What the task asks:
The entries are to be returned exactly as written.

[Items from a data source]
□ □ □ □ □ □ □

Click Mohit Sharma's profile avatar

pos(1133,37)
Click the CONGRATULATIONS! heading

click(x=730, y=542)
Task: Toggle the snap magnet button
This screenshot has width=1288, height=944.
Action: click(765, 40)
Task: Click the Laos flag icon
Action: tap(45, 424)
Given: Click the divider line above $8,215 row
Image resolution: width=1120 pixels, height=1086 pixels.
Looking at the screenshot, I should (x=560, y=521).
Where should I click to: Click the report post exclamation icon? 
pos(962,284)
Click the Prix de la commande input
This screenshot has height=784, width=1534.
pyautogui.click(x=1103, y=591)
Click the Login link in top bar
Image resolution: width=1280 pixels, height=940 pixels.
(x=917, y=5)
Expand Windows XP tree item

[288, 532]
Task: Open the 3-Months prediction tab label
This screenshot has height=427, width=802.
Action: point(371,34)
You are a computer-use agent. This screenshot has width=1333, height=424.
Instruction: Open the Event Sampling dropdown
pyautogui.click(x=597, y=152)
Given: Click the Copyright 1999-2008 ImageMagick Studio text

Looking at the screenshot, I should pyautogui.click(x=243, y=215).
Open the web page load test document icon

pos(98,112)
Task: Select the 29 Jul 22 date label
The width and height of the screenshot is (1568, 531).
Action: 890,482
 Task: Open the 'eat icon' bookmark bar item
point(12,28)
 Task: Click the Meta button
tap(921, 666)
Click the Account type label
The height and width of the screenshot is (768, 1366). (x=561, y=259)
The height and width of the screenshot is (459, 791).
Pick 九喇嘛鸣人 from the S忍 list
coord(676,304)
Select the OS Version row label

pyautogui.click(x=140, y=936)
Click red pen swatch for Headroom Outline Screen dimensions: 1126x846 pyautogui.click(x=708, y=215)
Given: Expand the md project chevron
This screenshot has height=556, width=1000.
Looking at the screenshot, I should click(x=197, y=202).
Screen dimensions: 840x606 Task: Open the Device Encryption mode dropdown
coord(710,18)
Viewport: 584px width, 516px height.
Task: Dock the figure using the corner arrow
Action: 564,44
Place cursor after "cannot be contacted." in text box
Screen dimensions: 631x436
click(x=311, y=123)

□ □ □ □ □ □ □

Output of the exercise:
Click Mohit Sharma's profile avatar

pos(1133,37)
Click the CONGRATULATIONS! heading

click(x=730, y=542)
Task: Toggle the snap magnet button
This screenshot has width=1288, height=944.
Action: click(765, 40)
Task: Click the Laos flag icon
Action: tap(45, 424)
Given: Click the divider line above $8,215 row
Image resolution: width=1120 pixels, height=1086 pixels.
Looking at the screenshot, I should (x=560, y=521).
Where should I click to: Click the report post exclamation icon? 
pos(962,284)
Click the Prix de la commande input
This screenshot has height=784, width=1534.
pyautogui.click(x=1103, y=591)
Click the Login link in top bar
Image resolution: width=1280 pixels, height=940 pixels.
(x=917, y=5)
Expand Windows XP tree item

[288, 532]
Task: Open the 3-Months prediction tab label
This screenshot has height=427, width=802.
Action: point(371,34)
You are a computer-use agent. This screenshot has width=1333, height=424.
Instruction: Open the Event Sampling dropdown
pyautogui.click(x=597, y=152)
Given: Click the Copyright 1999-2008 ImageMagick Studio text

Looking at the screenshot, I should pyautogui.click(x=243, y=215).
Open the web page load test document icon

pos(98,112)
Task: Select the 29 Jul 22 date label
The width and height of the screenshot is (1568, 531).
Action: 890,482
 Task: Open the 'eat icon' bookmark bar item
point(12,28)
 Task: Click the Meta button
tap(921, 666)
Click the Account type label
The height and width of the screenshot is (768, 1366). (x=561, y=259)
The height and width of the screenshot is (459, 791).
Pick 九喇嘛鸣人 from the S忍 list
coord(676,304)
Select the OS Version row label

pyautogui.click(x=140, y=936)
Click red pen swatch for Headroom Outline Screen dimensions: 1126x846 pyautogui.click(x=708, y=215)
Given: Expand the md project chevron
This screenshot has height=556, width=1000.
Looking at the screenshot, I should click(x=197, y=202).
Screen dimensions: 840x606 Task: Open the Device Encryption mode dropdown
coord(710,18)
Viewport: 584px width, 516px height.
Task: Dock the figure using the corner arrow
Action: 564,44
Place cursor after "cannot be contacted." in text box
Screen dimensions: 631x436
click(x=311, y=123)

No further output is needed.